Supplementary figures
(A) Representative images of the types of segregation errors observed upon depletion of Lds by RNAi in the germline, driven by nanos-Gal4. Scale bar is 5 μm and applies to all images.
(B) Frequency of segregation defects observed in control (no RNAi, n=5 embryos) and Lds-depleted embryos (n=23 embryos). Graph represents mean and error bars SEM
(A) Scheme of the experimental layout for the rescue experiments: young embryos were microinjected with in vitro transcribed mRNA for Lds (RNAi resistant) and allowed to develop while translation occurs (~1.5 hr).

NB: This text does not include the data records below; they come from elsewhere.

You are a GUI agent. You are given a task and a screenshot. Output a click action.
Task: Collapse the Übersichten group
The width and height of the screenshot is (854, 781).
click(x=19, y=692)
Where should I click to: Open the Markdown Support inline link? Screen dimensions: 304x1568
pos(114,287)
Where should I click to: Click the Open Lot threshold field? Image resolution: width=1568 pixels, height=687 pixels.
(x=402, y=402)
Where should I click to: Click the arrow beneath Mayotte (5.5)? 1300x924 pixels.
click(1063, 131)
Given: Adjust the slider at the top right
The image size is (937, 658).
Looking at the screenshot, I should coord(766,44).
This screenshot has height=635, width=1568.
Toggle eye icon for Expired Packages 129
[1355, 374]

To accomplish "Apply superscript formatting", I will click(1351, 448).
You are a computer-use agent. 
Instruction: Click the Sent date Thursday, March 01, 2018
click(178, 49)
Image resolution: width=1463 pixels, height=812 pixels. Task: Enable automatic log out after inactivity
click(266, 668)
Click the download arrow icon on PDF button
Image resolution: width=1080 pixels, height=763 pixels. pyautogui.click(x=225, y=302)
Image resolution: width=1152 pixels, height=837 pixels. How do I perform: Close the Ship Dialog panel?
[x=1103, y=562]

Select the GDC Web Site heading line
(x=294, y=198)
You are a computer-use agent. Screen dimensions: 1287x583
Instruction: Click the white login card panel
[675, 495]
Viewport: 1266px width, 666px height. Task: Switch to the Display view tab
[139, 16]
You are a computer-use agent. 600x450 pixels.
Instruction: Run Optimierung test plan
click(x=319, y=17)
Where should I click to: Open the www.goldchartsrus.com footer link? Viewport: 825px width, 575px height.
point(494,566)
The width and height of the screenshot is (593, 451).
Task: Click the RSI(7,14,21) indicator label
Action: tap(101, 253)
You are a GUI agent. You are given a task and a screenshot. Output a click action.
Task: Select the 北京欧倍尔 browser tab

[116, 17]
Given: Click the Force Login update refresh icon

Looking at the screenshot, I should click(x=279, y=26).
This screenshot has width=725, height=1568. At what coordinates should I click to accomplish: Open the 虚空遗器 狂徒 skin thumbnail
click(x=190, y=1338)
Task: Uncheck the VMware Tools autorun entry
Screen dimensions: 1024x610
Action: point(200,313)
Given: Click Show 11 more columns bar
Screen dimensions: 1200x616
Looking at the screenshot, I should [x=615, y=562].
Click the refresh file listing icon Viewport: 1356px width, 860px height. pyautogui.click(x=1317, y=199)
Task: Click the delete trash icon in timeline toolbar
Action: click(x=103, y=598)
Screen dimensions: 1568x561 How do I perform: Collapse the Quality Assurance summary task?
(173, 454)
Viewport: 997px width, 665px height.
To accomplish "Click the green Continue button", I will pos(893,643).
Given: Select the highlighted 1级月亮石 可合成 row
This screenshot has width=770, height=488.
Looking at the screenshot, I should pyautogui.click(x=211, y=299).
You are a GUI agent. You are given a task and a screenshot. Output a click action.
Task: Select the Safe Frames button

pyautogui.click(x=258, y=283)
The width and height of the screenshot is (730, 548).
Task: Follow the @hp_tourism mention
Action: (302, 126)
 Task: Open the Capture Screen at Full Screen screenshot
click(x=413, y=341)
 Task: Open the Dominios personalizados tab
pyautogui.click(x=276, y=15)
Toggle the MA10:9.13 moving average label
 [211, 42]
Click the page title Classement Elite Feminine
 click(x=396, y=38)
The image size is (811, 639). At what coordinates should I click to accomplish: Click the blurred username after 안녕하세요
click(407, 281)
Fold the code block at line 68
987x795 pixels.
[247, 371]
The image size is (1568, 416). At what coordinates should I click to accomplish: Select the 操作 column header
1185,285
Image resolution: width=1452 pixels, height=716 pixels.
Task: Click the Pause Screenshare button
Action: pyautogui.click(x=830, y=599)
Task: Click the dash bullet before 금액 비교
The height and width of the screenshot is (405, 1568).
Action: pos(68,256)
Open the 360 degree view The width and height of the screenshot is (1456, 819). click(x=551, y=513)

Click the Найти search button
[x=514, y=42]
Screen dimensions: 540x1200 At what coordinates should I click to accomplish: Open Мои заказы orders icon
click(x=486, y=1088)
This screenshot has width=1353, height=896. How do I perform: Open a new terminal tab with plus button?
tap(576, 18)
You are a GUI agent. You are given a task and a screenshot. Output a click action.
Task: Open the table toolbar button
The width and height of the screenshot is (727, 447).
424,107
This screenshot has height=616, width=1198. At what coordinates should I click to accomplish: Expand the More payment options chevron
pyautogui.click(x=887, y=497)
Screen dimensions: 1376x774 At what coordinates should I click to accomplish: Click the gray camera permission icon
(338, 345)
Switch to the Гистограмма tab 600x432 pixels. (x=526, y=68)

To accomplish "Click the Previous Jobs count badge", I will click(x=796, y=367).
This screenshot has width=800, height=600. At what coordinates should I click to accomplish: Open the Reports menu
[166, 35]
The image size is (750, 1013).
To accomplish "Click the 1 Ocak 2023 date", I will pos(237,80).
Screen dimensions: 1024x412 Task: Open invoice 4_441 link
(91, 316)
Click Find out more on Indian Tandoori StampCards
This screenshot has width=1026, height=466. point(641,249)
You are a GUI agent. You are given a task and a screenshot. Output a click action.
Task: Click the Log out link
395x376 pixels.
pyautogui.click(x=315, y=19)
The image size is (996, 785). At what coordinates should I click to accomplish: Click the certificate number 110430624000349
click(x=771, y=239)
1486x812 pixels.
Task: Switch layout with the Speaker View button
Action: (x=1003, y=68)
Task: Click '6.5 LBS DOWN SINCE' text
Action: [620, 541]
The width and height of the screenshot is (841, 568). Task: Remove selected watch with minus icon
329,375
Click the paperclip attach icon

Images were taken ~1.5 hr later to monitor transcription dynamics (using MCP-EGFP/MS2 system) and segregation defects (based on HisH2AvD-mRFP1 labelled chromatin)
(B) Frequency of segregation defects observed in luciferase/Lds-depeted embryos, after injection of water or mRNA coding RNAi-resistant lds (luciferase-RNAi + H2O n=10 embryos; lds-RNAi + H2O n=15 embryos; lds-RNAi + mRNA lds RNAi resistant n=8 embryos)
(C) Quantification of the timing of disappearance of transcripts from chromatin during mitosis (relative to NEBD) in the referred conditions. Bars represent mean and error bars SEM (luciferase-RNAi + H2O n= 171 nuclei from 7 independent embryos; lds-RNAi + H2O n= 191 nuclei from 9 independent embryos; lds-RNAi + mRNA lds RNAi resistant n= 360 nuclei from 17 independent embryos)
Representative examples of nuclei undergoing mitotic divisions, with concomitant analysis of nascent transcripts (MCP-EGFP, green) and chromatin (HistH2AvDmRFP1, magenta). Bottom panels depict MCP-EGFP signal alone and chromatin area is depicted with a grey line. Note that full transcript removal is only observed after NEBD, when chromosome compaction is virtually complete.
Images were taken every 30 seconds. Scale bars are 5 μm and apply to all images.
(A) Kinetics of transcription initiation in a Lds-depleted embryo (non-injected), depicting ongoing transcription in the subsequent cycle. Times are relative to the previous anaphase. DNA is labelled in magenta and nascent transcripts are in green, labelled with MCP-EGFP bound to the MS2 loops present in the transcription reporter.
(B) Lds-depleted embryos were microinjected with 1 mg/ml alpha-amanitin in late mitosis/early interphase, and monitored for the subsequent cycle. Note that in contrast with the non-injected embryos, no transcription can be detected from the reporter gene
Acknowledgements
We thank members of the Oliveira and Martinho labs for fruitful discussions. We thank the dedicated facilities at Instituto Gulbenkian de Ciência (IGC): Fly Facility, the Advanced Imaging Facility (AIF) and the Technical Support Service. Especial thanks to Stefan Heidmann (Univ. Bayreuth) and the Bloomington Drosophila Stock Center (BDSC) for fly stocks.